El inmueble de la colonia Nochebuena fungió como la casa temporal del cuadro varonil durante los dos años que requirió la remodelación del Coloso de Santa Úrsula. Tras la reinauguración de dicho escenario, se confirmó formalmente que el América Femenil, flamante monarca del torneo Clausura 2026, asumirá el control permanente de este recinto como su hogar oficial exclusivo.

Pese a que el circuito de las mujeres concluyó sus actividades, el mítico inmueble capitalino no se quedará sin registrar movimiento en sus tribunas. En un acto que roza la ironía pura, uno de los máximos oponentes de la institución azulcrema tuvo que alquilar la casa de las campeonas para poder jugar la gran final del balompié nacional.

¿Cómo maquillarán el vestidor de las Águilas para ocultar la paternidad americanista?

De acuerdo con las imágenes difundidas por el diario Récord, decenas de botes de pintura y personal operativo arribaron a la nueva fortaleza del cuadro americanista.
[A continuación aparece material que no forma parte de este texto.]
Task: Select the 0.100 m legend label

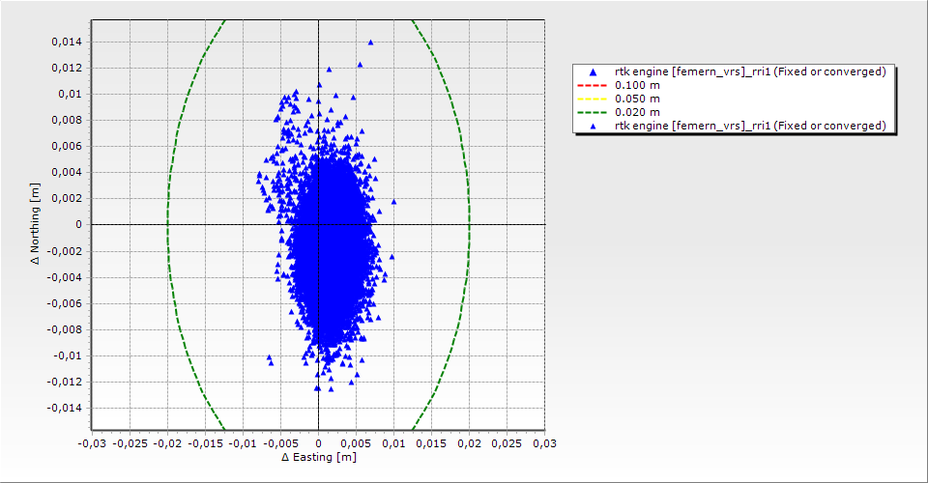Action: coord(637,85)
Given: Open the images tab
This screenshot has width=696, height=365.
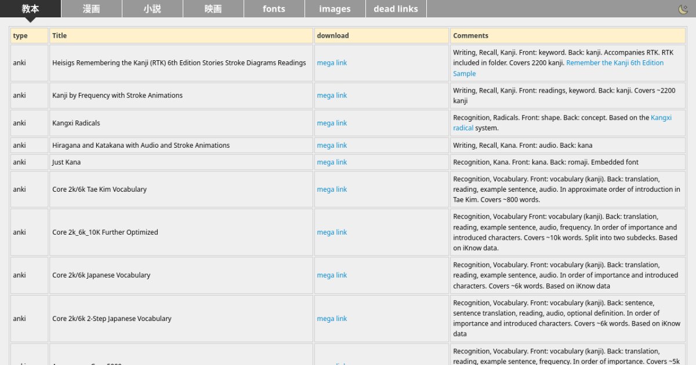Looking at the screenshot, I should point(335,9).
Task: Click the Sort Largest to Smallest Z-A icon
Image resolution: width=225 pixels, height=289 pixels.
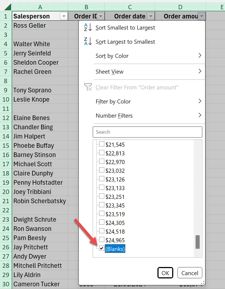Action: [88, 42]
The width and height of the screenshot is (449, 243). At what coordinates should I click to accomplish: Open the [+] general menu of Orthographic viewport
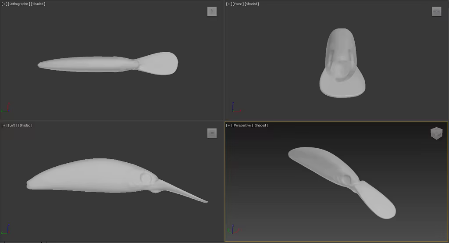click(4, 4)
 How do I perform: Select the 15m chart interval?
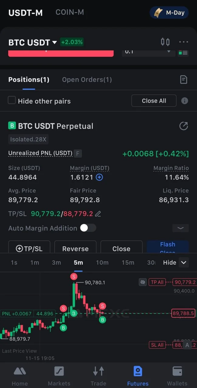(128, 263)
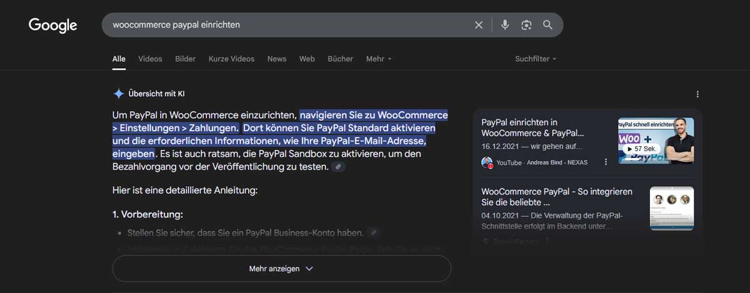Switch to the Videos tab
This screenshot has width=750, height=293.
point(150,59)
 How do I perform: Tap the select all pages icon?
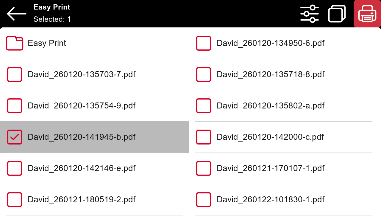pyautogui.click(x=337, y=14)
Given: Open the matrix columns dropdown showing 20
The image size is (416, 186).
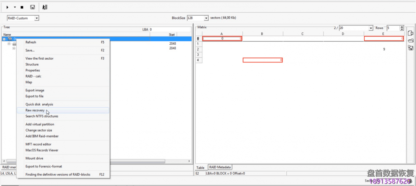Looking at the screenshot, I should click(x=371, y=28).
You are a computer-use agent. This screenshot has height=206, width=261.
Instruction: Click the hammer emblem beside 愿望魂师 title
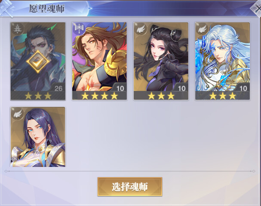point(6,8)
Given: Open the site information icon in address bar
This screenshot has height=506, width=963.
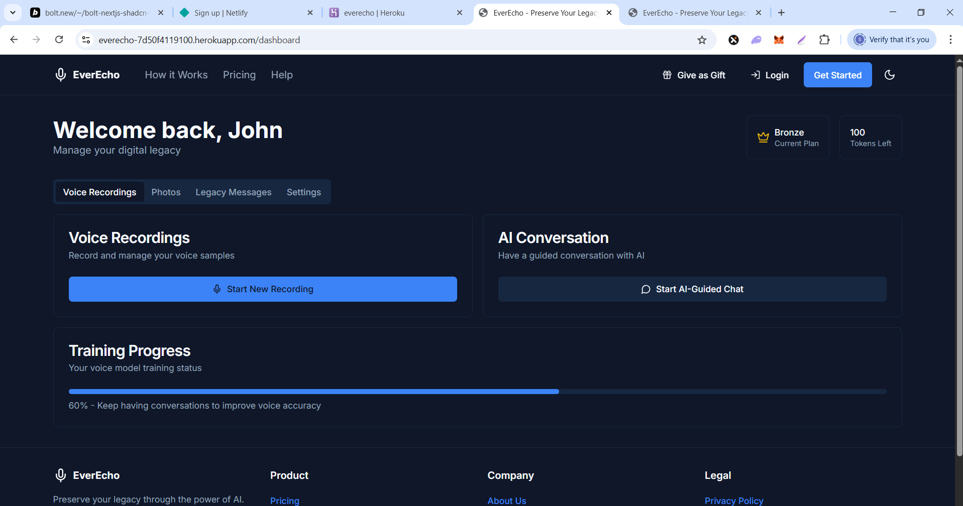Looking at the screenshot, I should coord(86,40).
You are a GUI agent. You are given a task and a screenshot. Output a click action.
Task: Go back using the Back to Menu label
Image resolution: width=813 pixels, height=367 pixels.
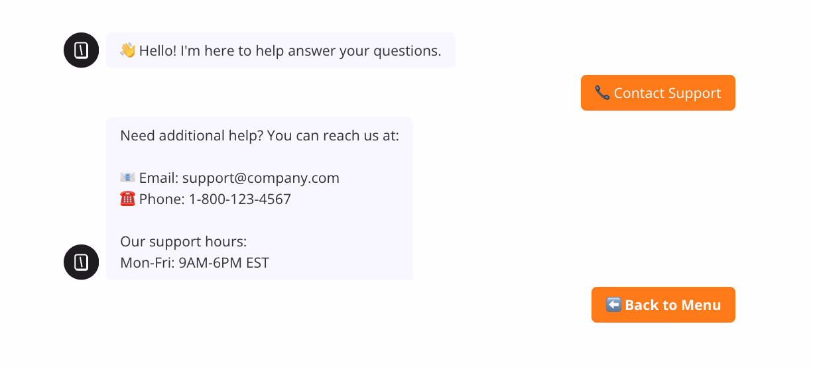coord(672,305)
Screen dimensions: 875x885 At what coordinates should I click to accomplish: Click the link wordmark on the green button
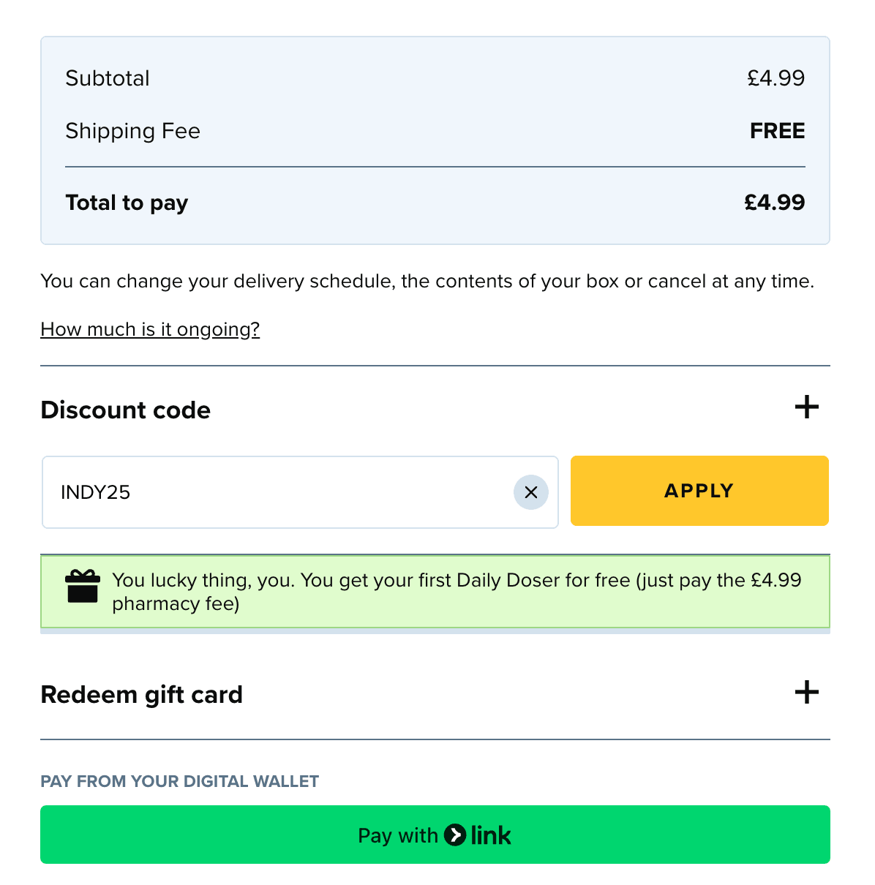pos(491,835)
El objetivo de esta mudanza de emergencia es disfrazar únicamente las paredes del vestidor local con los colores de Cruz Azul para intentar borrar, al menos por unas horas y puertas adentro, el predominante sello amarillo de Coapa.
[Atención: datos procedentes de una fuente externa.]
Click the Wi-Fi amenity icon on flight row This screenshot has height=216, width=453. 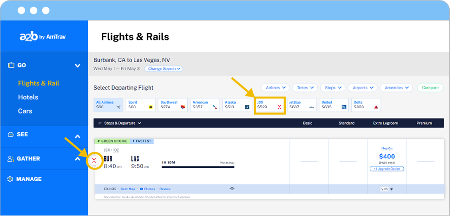tap(232, 189)
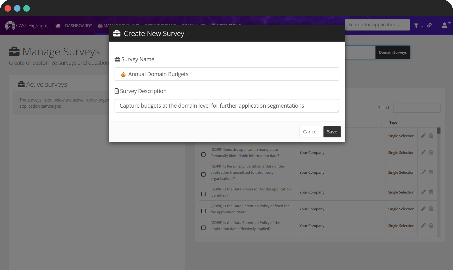Click trash icon for Retention Policy effectively applied
453x270 pixels.
(x=431, y=226)
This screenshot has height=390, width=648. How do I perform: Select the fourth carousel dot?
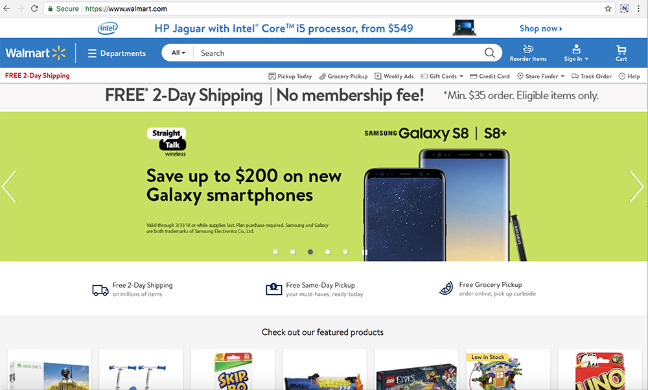click(x=328, y=252)
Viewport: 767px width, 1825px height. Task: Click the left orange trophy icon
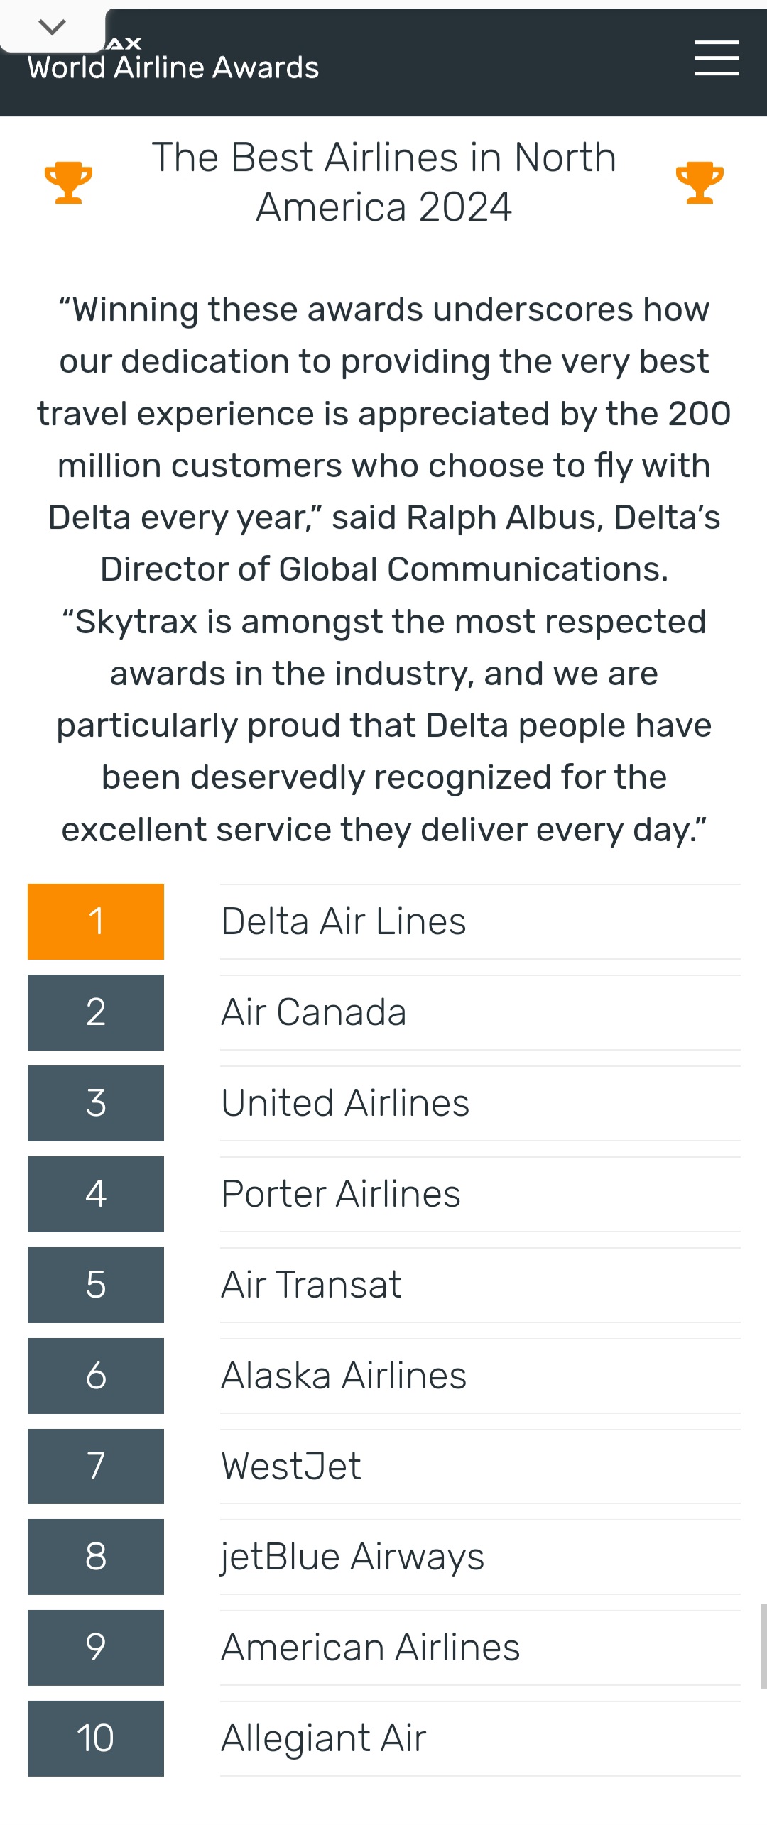[x=68, y=182]
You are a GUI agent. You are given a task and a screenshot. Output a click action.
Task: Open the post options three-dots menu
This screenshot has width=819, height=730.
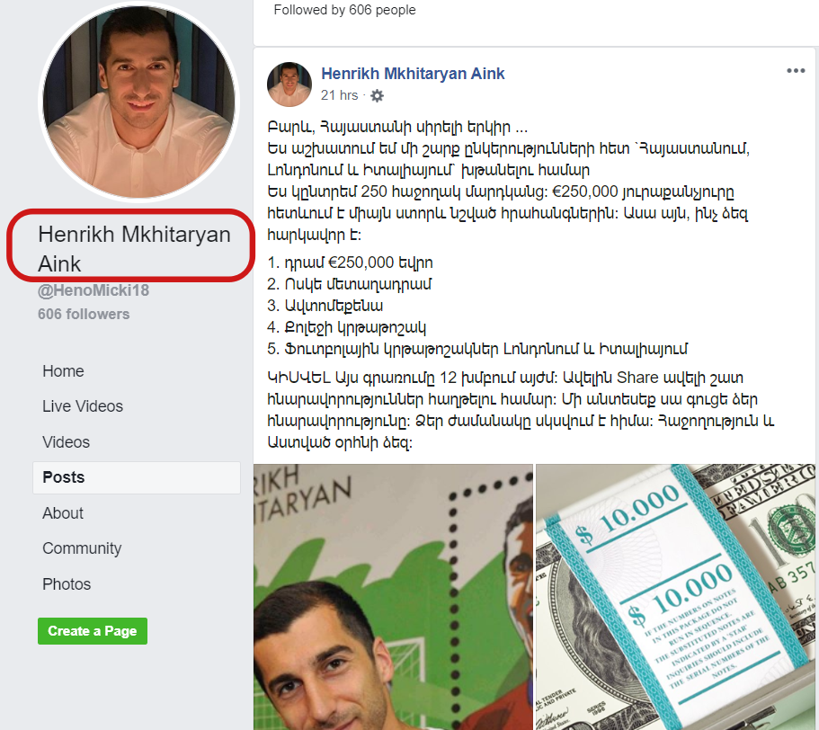[x=796, y=70]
Esta desesperada metamorfosis interna busca que la plantilla celeste se sienta cobijada en un escenario donde administrativamente serán locales frente a Pumas, sin que se toquen las gradas ni los exteriores. Resulta un chiste geopolítico que el cuadro cementero encare el duelo definitivo en la fortaleza de las Águilas, consolidando un semestre de nómadas donde circularon como arrimados por tres estadios distintos en la Liga MX.

El hecho de tener que pintar un vestidor ajeno acentúa la histórica realidad de una escuadra que sigue sin construir un patrimonio propio. Mientras el Club América presume estabilidad de infraestructura y dos estadios de élite para sus ramas, su acérrimo rival deberá disputar la gloria liguera pagando renta y maquillando una zona privada de la casa que le pertenece legítimamente al americanismo.